On Tuesday, 15 September 2020 at 02:23:31 UTC, Paul Backus wrote:
On Tuesday, 15 September 2020 at 01:49:13 UTC, James Blachly
wrote:
I wish to write a function including ∂x and ∂y (these are
trivial to type with appropriate keyboard shortcuts - alt+d on
Mac), but without a unicode byte order mark at the beginning
of the file, the lexer rejects the tokens.
It is not apparently easy to insert such marks (AFAICT no
common tool does this specifically), while other languages
work fine (i.e., accept unicode in their source) without it.
Is there a downside to at least presuming UTF-8?
According to the spec [1] this should Just Work.

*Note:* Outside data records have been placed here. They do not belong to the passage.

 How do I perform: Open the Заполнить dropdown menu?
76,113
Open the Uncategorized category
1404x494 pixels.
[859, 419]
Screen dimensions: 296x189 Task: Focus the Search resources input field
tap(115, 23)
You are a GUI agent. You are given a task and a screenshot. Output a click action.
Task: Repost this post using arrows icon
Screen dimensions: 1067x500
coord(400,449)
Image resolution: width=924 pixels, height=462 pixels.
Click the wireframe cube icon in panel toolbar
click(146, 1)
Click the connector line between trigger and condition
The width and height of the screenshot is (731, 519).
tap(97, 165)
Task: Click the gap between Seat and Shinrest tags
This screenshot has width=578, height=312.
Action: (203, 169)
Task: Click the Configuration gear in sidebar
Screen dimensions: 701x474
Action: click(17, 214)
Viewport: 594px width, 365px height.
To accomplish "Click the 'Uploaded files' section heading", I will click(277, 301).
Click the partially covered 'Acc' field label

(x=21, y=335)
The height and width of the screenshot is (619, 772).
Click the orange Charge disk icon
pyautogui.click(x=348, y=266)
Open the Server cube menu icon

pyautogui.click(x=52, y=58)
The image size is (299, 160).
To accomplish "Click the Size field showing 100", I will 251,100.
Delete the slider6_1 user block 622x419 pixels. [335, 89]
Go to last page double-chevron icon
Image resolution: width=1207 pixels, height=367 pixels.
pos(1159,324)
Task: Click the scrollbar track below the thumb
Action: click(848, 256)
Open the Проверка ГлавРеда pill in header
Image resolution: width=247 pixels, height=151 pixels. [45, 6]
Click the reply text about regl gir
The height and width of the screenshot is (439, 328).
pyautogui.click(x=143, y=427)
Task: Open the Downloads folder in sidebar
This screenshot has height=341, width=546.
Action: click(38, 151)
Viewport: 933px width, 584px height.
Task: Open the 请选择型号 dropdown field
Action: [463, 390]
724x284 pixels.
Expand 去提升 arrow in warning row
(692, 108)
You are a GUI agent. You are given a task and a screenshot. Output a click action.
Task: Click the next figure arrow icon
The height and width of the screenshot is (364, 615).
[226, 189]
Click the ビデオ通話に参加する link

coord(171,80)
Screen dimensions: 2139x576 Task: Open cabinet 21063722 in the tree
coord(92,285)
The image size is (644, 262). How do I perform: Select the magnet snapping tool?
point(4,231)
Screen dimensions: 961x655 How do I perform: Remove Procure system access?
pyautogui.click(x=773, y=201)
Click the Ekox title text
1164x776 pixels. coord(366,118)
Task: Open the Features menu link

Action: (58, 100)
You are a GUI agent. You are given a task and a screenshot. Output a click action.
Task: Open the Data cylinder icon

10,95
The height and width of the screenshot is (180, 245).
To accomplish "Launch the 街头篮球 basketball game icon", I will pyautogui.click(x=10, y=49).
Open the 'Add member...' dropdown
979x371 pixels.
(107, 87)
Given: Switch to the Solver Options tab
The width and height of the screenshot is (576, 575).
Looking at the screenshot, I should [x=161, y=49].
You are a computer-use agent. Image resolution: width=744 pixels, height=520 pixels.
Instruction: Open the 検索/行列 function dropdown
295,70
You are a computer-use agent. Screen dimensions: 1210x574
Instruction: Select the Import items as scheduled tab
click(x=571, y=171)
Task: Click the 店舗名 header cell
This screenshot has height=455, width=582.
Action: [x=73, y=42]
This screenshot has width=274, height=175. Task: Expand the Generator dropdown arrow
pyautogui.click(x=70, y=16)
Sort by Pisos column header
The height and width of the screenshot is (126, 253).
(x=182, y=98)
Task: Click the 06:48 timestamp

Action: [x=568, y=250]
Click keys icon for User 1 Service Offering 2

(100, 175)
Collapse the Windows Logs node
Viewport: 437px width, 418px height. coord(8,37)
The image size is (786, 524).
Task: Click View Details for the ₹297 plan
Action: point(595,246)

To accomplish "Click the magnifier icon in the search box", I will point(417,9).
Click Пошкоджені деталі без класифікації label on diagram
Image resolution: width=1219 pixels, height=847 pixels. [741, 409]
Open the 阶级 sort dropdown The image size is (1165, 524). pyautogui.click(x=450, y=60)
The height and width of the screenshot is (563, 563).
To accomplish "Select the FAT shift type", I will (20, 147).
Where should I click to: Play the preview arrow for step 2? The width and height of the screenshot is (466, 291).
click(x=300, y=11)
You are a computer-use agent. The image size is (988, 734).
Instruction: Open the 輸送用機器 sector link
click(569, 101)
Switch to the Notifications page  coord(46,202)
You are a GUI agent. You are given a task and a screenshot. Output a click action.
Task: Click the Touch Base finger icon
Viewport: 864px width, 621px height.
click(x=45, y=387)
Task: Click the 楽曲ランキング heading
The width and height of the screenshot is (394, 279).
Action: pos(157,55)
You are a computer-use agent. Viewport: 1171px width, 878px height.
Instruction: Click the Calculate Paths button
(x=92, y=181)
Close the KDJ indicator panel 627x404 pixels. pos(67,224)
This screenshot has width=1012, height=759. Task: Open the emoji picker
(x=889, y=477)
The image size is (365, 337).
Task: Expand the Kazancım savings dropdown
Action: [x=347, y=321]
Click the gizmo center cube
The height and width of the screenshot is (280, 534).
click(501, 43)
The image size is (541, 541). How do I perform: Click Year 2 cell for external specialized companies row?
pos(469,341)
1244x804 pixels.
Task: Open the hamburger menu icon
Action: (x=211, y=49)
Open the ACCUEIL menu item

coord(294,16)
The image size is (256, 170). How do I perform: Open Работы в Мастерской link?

I'd recommend
filing a bug.
[1] https://dlang.org/spec/lex.html#source_text
Under the identifiers section
(https://dlang.org/spec/lex.html#identifiers) it describes
identifiers as:
Identifiers start with a letter, _, or universal alpha, and are
followed by any number of letters, _, digits, or universal
alphas. Universal alphas are as defined in ISO/IEC 9899:1999(E)
Appendix D of the C99 Standard.
I was unable to find the definition of a "universal alpha", or
whether that includes non-ascii alphabetic characters.